Crônica de Armando Nogueira, sobre a carreira de Túlio Maravilha.

“Quando ele está em campo não existe gol anônimo
Bola na pequena área é gol de Túlio
Abençoado fruto de uma parceria entre ele e a bola
Coisas do amor

“Túlio e bola são duas almas que se adivinham no recanto nada poético da grande área
Ele, sereno, glacial
Ela, chegando dissimilada para a trama final que fulminará o goleiro sem dó nem piedade

“O repertório de Túlio é inesgotável
Ora, a seta certeira é o pé direito
Ora, o pé esquerdo
Hoje dribla o goleiro, refinando o gol
Amanhã ele chuta de primeira, agudo como um raio
De cobertura, gol de cabeça, de calcanhar, gol de bicicleta

“Tardará muito até que o futebol invente um gênero de gol que Túlio ainda não tenha feito
A pequena área é o seu vasto mundo, que ele conhece como a planta do pé
Passa horas esquecido de tudo e de todos, como se não estivesse em campo
Traiçoeira ilusão.
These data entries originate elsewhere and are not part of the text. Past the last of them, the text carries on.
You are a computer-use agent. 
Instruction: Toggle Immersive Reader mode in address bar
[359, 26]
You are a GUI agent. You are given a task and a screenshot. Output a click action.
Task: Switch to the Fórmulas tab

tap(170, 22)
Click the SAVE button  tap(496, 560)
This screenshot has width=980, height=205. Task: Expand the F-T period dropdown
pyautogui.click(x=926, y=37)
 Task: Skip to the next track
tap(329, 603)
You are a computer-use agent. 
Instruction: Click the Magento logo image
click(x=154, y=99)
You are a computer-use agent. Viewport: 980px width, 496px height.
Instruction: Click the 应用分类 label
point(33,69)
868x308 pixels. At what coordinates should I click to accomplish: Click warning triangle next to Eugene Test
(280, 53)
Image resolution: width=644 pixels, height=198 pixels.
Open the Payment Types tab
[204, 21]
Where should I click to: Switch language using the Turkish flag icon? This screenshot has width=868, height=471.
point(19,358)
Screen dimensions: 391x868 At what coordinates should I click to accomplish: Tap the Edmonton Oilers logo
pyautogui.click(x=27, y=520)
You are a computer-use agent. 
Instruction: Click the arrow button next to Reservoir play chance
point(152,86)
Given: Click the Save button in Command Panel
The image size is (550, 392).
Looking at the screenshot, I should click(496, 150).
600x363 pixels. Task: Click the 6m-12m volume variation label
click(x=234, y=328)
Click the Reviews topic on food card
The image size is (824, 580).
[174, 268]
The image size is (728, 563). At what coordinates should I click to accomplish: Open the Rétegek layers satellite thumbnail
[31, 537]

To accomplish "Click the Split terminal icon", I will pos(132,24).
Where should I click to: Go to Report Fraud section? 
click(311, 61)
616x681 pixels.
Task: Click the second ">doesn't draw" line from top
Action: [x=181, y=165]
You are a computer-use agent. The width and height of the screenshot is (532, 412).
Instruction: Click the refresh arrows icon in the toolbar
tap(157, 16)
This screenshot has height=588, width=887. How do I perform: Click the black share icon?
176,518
A solidão de Túlio é seguida sempre de uma inquietante reticência
De repente sobrevém a centelha e Túlio faz mais um gol

“Qual é, afinal, o segredo de Túlio?
Dirão os catedráticos que ele é um atleta superdotado
Com uma admirável harmonia neuromuscular
Dirão os detratores que Túlio tem muita sorte e pouco futebol
O segredo de Túlio, dirá uma alma singela, o segredo de Túlio é pura predestinação

“É sopro divino que ninguém ousa explicar
Assim como o rouxinol veio ao mundo com a sina de cantar,
Túlio veio ao mundo com o dom de fazer gol”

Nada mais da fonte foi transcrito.